> _Requirement_: Set out exactly, line by line, the stretch of data below that begins at the line containing "2017 (495, 943)" and ends at the line containing "(30) (545, 668)", with both ends kept.

****************************************

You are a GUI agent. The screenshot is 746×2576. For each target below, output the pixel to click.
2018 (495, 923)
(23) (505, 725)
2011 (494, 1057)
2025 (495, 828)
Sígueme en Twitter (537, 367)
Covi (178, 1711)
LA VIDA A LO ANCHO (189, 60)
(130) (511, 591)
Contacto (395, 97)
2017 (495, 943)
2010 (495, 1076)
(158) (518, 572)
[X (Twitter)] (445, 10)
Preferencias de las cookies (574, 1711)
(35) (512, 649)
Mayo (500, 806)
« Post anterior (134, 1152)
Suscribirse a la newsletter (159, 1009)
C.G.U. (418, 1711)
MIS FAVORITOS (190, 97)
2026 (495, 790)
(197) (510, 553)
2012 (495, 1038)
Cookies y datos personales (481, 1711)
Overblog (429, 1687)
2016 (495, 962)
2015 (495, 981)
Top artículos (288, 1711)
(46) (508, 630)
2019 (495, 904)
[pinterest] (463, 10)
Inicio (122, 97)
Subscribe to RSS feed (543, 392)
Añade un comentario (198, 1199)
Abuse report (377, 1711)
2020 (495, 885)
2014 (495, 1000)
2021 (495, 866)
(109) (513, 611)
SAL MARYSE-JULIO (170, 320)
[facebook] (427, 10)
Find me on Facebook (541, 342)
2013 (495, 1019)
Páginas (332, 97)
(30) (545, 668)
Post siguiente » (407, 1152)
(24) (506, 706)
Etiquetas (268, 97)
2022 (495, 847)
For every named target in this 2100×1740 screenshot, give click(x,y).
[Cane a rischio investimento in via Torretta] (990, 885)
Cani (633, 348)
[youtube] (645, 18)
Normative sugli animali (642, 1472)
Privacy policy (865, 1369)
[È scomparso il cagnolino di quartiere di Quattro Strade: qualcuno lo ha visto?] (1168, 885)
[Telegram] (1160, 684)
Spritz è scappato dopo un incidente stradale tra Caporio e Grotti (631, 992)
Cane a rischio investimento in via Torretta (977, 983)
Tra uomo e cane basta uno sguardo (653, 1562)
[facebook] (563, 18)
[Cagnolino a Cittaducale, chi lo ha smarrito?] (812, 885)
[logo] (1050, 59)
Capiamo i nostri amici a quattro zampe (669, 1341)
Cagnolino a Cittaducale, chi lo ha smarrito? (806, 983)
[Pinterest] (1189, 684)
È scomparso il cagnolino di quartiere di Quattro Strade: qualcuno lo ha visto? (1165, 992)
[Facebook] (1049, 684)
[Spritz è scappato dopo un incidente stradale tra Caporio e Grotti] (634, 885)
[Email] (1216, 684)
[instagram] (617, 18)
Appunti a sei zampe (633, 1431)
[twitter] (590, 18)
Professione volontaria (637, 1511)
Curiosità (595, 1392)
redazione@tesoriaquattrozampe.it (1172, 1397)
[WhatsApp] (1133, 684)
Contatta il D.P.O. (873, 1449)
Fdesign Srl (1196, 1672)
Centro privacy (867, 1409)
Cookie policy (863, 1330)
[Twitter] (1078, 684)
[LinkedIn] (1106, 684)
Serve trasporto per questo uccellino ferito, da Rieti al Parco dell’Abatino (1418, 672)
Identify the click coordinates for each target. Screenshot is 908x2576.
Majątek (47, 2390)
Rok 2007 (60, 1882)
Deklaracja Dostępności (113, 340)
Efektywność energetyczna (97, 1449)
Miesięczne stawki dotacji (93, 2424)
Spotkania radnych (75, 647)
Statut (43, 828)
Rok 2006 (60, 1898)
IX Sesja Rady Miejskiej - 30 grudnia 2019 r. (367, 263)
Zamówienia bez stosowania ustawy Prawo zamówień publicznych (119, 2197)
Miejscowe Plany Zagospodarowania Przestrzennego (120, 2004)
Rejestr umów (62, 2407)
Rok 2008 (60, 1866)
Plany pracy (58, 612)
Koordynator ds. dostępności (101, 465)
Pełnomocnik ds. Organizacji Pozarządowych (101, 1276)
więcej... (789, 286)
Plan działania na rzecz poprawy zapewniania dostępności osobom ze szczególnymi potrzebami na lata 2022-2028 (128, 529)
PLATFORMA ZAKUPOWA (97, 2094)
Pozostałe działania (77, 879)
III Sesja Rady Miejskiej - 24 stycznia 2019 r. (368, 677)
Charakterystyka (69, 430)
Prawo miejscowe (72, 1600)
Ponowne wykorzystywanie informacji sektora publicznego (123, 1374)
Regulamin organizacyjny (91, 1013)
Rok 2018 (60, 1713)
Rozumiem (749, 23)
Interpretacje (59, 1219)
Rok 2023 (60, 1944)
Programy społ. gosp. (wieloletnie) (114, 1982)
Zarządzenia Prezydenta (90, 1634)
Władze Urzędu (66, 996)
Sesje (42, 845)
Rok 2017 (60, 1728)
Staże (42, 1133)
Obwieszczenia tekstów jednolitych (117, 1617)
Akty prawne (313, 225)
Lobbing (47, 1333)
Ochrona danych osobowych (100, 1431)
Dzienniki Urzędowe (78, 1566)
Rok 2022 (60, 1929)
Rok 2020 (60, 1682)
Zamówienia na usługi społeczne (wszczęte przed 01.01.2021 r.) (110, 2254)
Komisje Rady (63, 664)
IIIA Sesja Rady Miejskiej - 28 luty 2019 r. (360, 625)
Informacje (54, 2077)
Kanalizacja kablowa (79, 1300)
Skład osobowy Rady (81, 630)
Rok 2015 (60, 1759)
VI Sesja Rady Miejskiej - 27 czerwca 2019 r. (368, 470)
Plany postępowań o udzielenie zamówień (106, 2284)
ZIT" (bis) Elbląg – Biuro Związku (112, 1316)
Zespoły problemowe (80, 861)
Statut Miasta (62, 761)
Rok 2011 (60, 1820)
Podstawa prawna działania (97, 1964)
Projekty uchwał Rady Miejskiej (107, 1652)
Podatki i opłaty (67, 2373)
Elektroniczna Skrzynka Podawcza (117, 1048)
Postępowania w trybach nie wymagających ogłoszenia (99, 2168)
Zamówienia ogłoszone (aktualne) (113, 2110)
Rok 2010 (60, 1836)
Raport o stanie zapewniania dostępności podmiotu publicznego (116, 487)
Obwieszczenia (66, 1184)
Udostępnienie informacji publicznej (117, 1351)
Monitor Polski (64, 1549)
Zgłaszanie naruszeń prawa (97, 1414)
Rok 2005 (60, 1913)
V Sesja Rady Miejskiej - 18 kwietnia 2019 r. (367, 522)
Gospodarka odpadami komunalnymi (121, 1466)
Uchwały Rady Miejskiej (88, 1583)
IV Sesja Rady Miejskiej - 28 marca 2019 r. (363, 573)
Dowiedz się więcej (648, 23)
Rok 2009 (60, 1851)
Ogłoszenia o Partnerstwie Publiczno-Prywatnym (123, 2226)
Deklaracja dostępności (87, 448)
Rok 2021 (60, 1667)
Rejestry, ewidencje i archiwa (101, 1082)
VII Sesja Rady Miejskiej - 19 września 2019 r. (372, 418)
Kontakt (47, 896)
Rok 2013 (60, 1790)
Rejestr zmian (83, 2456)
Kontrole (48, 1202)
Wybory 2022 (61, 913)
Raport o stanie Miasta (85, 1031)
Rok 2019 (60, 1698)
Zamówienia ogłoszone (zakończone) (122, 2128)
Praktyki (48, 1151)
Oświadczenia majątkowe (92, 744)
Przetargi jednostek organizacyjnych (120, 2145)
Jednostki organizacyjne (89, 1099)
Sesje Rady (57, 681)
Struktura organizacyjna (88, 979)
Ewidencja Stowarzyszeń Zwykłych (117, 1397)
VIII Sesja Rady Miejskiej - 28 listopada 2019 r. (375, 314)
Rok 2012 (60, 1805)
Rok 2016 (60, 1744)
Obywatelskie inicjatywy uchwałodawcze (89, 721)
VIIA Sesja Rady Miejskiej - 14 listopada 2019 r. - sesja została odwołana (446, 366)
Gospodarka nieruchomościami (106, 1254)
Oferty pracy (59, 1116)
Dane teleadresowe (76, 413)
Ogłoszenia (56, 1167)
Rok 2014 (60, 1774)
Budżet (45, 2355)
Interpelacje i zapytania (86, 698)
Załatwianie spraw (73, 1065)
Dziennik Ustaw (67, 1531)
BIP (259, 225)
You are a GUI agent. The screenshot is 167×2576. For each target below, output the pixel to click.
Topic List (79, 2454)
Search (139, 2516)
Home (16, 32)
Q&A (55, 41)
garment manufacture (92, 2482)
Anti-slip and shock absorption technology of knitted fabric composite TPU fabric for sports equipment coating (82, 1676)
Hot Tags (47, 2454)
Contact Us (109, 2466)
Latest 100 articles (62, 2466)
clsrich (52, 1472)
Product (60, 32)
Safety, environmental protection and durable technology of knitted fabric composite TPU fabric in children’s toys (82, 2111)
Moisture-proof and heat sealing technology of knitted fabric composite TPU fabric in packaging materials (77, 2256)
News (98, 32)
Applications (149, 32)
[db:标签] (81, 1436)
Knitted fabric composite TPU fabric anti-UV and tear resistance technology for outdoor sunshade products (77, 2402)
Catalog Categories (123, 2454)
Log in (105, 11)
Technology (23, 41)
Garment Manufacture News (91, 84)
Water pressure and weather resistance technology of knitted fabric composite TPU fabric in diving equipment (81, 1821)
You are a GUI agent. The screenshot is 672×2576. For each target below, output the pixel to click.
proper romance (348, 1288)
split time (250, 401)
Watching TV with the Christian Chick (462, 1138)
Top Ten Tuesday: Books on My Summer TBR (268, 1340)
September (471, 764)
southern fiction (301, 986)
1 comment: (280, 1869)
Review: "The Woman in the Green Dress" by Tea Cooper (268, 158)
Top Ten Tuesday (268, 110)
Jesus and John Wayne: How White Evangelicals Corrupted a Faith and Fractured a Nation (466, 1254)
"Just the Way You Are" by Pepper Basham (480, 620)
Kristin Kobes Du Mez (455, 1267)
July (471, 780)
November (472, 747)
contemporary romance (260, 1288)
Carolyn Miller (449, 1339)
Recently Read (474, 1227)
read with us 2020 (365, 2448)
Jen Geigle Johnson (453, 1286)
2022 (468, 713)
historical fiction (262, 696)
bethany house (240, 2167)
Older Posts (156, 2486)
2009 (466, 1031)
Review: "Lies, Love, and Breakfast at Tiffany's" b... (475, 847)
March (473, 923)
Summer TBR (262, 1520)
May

****************************************

> _Exercise output_:
2017 (495, 943)
2010 (495, 1076)
(158) (518, 572)
[X (Twitter)] (445, 10)
Preferencias de las cookies (574, 1711)
(35) (512, 649)
Mayo (500, 806)
« Post anterior (134, 1152)
Suscribirse a la newsletter (159, 1009)
C.G.U. (418, 1711)
MIS FAVORITOS (190, 97)
2026 (495, 790)
(197) (510, 553)
2012 (495, 1038)
Cookies y datos personales (481, 1711)
Overblog (429, 1687)
2016 (495, 962)
2015 (495, 981)
Top artículos (288, 1711)
(46) (508, 630)
2019 (495, 904)
[pinterest] (463, 10)
Inicio (122, 97)
Subscribe to RSS feed (543, 392)
Añade un comentario (198, 1199)
Abuse report (377, 1711)
2020 (495, 885)
2014 (495, 1000)
2021 (495, 866)
(109) (513, 611)
SAL MARYSE-JULIO (170, 320)
[facebook] (427, 10)
Find me on Facebook (541, 342)
2013 (495, 1019)
Páginas (332, 97)
(30) (545, 668)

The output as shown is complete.